Source records
==*==

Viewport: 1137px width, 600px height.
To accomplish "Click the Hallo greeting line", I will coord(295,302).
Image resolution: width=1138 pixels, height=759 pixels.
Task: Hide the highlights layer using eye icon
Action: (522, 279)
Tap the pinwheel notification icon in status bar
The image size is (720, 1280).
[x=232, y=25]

==*==

Write every record out again exactly.

Your response:
Viewport: 1137px width, 600px height.
To accomplish "Click the Hallo greeting line", I will coord(295,302).
Image resolution: width=1138 pixels, height=759 pixels.
Task: Hide the highlights layer using eye icon
Action: (522, 279)
Tap the pinwheel notification icon in status bar
The image size is (720, 1280).
[x=232, y=25]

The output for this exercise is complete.